[start INFORMATION SUPPLIED]
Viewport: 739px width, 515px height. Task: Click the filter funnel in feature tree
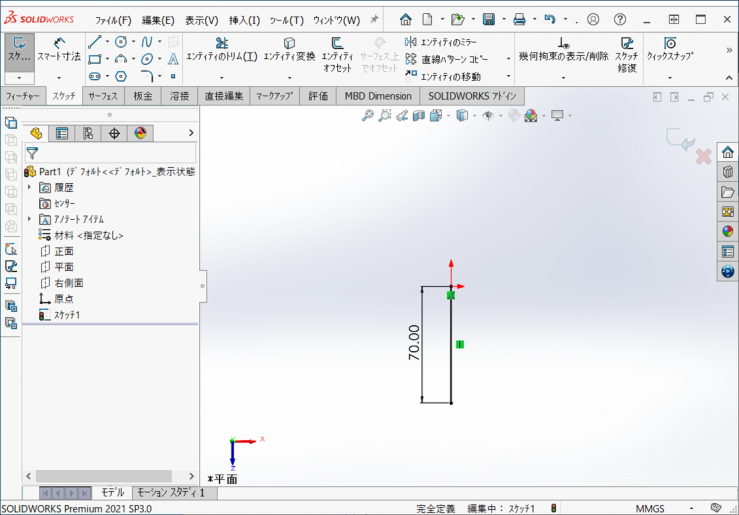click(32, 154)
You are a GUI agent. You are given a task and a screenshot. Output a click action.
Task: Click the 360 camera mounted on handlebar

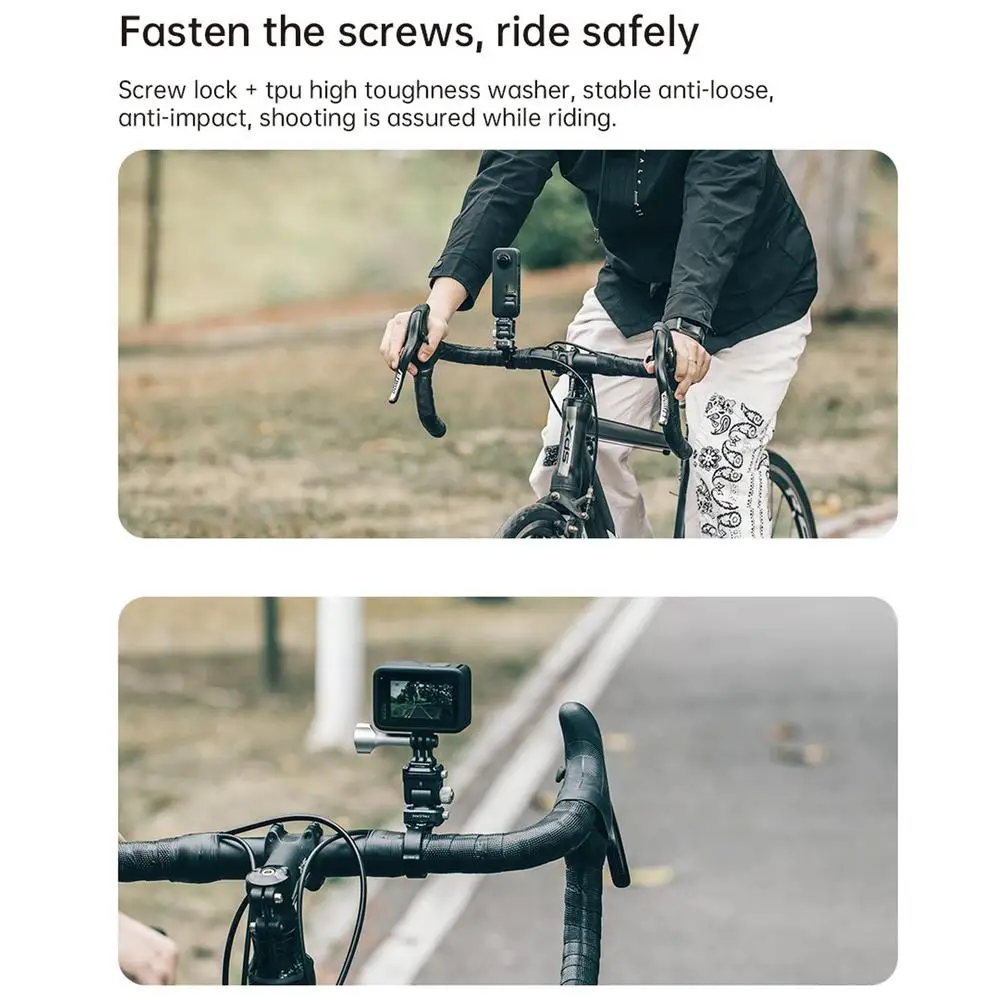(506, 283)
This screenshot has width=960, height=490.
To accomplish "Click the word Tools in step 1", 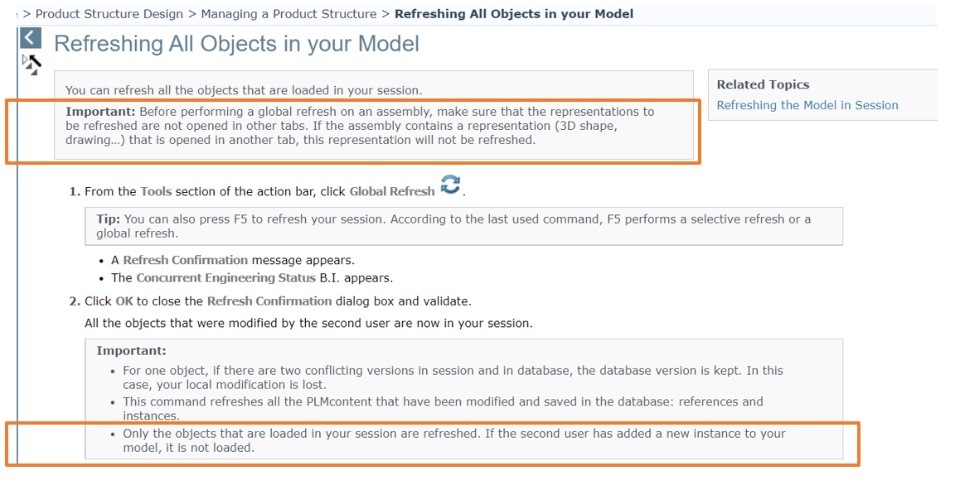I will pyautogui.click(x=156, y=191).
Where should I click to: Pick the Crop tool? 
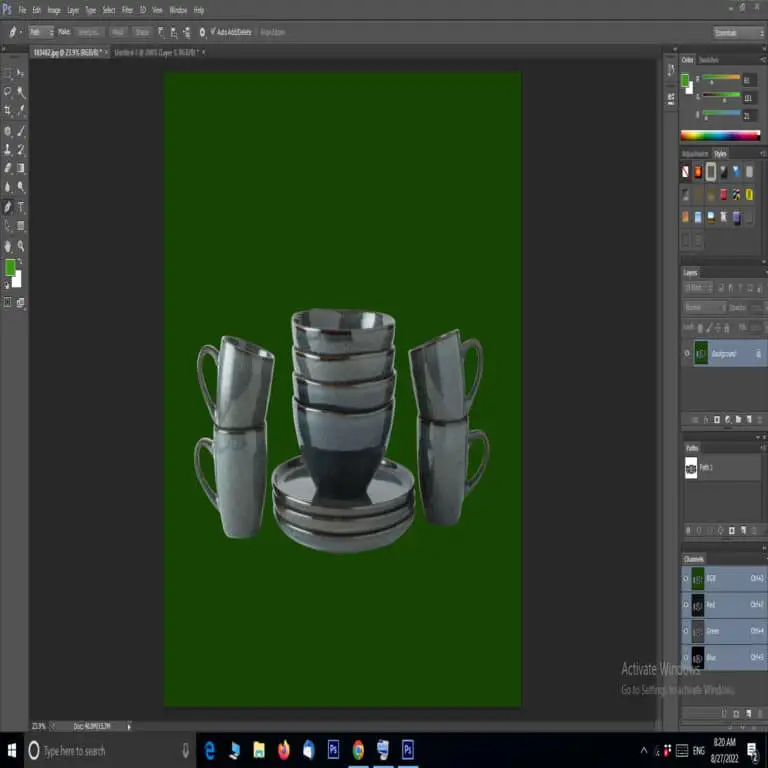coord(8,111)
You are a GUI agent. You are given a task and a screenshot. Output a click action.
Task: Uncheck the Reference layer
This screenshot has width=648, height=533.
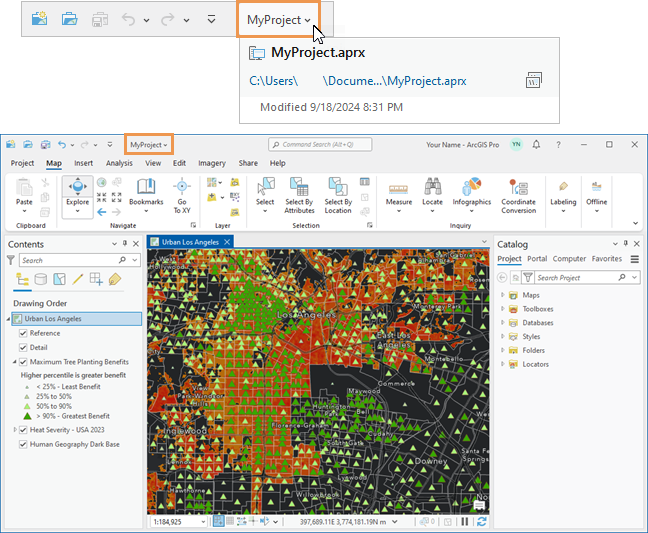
[end INFORMATION SUPPLIED]
## EXERCISE PROMPT
Rewrite the stretch from the line containing "Where should I click to: Pick the Crop tool?" through the end of the records, both ends included, with "Reference layer" changed to "Background layer" and nothing else altered. Leave the pictures out of your answer.

## OUTPUT FOR THIS EXERCISE
Where should I click to: Pick the Crop tool? 
coord(8,111)
You are a GUI agent. You are given a task and a screenshot. Output a click action.
Task: Uncheck the Background layer
This screenshot has width=648, height=533.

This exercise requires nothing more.